Woran denken Sie bei Stahl?
Also bei Stahl, bei jenem Werkstoff, in dem mehr Eisen als sonst was enthalten ist?

Umfrage in der Redaktion:
Woran denkst Du bei Stahl?

Krupp, Dyfed-Steel, Männer (männlicher Teil der Redaktion ist irritiert), Weinfässer, Armin-Müller… (x-files der Film …), Stahlgewitter, Ernst Jünger, Port Talbot, Subventionen, industrielle Revolution, Eifelturm, Golden Gate Bridge …
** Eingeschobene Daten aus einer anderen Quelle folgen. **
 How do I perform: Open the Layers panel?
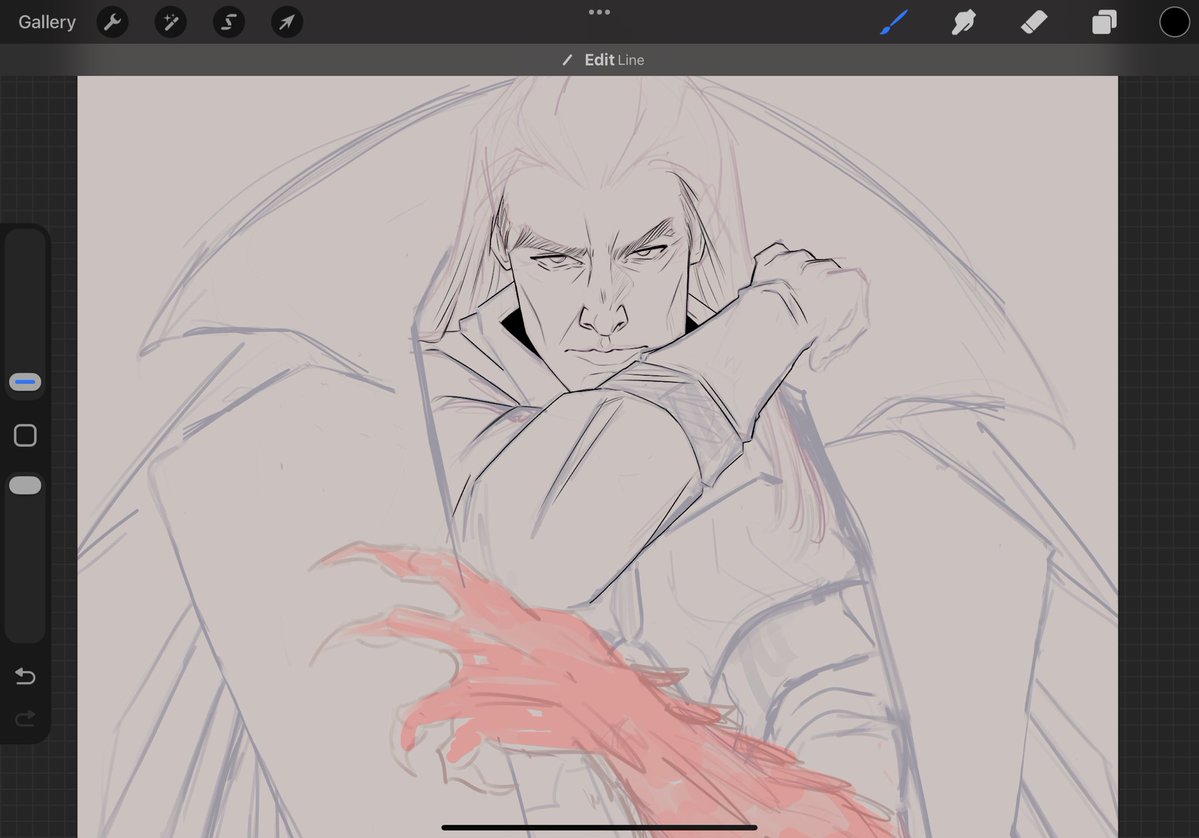1104,21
Jetzt wissen wir, woran wir denken. Woran denken Sie? Und warum denken Sie an das, woran Sie denken?

Ha! Erwischt!

Warum denken wir an Armin-Müller Stahl und Dyfed Steel in Port Talbot, warum an Ernst Jünger und Stahlgewitter, den Eifelturm und die Golden Gate Bridge?

In Braunschweig hat Stahl die folgenden Assoziationen erzeugt und zu einem Promotionsvorhaben geführt, das man nicht anders als … [Passendes einfügen] bezeichnen kann und dessen Ziel es ist, uns zu sagen, warum wir an den Eifelturm oder Armin Müller- denken…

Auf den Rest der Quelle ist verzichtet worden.